# Merry Christmas 2014



## Troll Wizard (May 3, 2012)

_*To All My Friends, and New Ones too.......

"A Very Merry Christmas and a Very Happy New Year!"

*_


----------



## RoxyBlue (Oct 6, 2008)

Merry Christmas, all!


----------



## Pumpkin5 (Aug 8, 2010)

:jol:Merry Christmas Everyone! I hope your Christmas is merry and bright, and that your 2015 New Year brings all the Halloween magic that your little heart can stand. 

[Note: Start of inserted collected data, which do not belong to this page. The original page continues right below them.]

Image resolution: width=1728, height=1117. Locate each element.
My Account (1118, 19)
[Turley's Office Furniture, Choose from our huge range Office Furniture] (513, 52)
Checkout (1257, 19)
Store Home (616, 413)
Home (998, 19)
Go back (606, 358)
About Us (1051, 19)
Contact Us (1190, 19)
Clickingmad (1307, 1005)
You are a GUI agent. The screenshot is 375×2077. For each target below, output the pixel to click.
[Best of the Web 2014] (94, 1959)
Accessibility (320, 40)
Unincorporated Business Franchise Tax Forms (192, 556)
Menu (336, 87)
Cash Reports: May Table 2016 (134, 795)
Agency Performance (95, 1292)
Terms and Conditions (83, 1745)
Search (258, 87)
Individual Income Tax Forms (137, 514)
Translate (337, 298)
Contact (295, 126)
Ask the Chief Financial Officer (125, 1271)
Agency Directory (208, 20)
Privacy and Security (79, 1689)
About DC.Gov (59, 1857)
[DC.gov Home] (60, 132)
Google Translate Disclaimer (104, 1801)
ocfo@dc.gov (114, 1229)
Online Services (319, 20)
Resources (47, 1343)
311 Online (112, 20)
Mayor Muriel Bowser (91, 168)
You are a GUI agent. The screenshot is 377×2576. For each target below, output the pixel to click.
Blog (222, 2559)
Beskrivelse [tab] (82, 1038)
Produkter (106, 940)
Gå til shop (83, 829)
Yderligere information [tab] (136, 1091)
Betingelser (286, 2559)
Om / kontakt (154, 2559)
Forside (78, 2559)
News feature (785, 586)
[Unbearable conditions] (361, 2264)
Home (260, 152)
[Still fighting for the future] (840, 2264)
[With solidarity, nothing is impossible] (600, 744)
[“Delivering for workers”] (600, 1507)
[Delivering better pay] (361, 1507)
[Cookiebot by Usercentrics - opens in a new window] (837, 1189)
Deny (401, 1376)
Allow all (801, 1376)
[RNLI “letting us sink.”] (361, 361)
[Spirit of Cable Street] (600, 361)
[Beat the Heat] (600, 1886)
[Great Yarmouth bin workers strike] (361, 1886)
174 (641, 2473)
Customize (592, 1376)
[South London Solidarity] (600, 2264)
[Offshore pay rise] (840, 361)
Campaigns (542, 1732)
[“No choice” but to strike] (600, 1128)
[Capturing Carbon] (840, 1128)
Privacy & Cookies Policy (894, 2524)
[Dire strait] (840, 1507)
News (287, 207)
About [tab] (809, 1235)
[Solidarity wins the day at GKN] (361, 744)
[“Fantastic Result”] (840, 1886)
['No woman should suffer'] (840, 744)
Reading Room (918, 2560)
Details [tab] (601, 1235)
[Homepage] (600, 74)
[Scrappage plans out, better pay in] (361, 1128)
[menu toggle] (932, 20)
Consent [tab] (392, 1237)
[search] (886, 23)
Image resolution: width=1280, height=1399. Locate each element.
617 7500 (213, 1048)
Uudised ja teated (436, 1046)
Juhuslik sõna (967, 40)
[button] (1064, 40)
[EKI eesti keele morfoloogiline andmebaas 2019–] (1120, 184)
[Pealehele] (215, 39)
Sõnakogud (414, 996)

And for those of you who prefer more traditional....here's for you.








I love them BOTH!


----------



## bobzilla (Nov 13, 2008)

Merry Christmas to all, and to all a good night!


----------



## Hairazor (Mar 13, 2012)

Wishing you all a Blessed Christmas


----------



## Oaklawn Crematory (Oct 25, 2014)

_Merry Christmas !!!!!_


----------



## Zurgh (Dec 21, 2009)

Creepy Christmas!


----------



## Evil Queen (Mar 8, 2008)

Sending you all Love and Light.


----------



## elputas69 (Oct 27, 2014)

Merry Xmas Y'all!


----------



## Otaku (Dec 3, 2004)

...and to all a Good Night!

Best wishes...


----------



## Spooky1 (Aug 25, 2008)

Merry Christmas to all, from Skelly Claus!


----------



## Goblin (Jun 3, 2009)




----------



## DandyBrit (May 23, 2013)

Merry Crimbo, from us over here in the UK


----------



## Copchick (Apr 10, 2012)

I hope everyone has a merry Christmas, and safe traveling!


----------



## Hauntiholik (May 17, 2006)




----------



## PrettyGhoul (Oct 7, 2005)

* Merry Christmas Everyone. Wishing you all love, health and happiness!*


----------



## Death's Door (Mar 22, 2006)

Merry Christmas to the Hauntforum family. Hope everyone is enjoying the day.


----------



## STOLLOWEEN (Apr 13, 2008)

Merry Christmas everyone...may your day be filled with family, friends and loved ones...and papier mache, foam, great stuff, hot glue, monster mud and whatever else makes you happy. Enjoy!


----------



## Brad Green (Jul 29, 2004)

Merry Christmas to everyone here on the Forum!


----------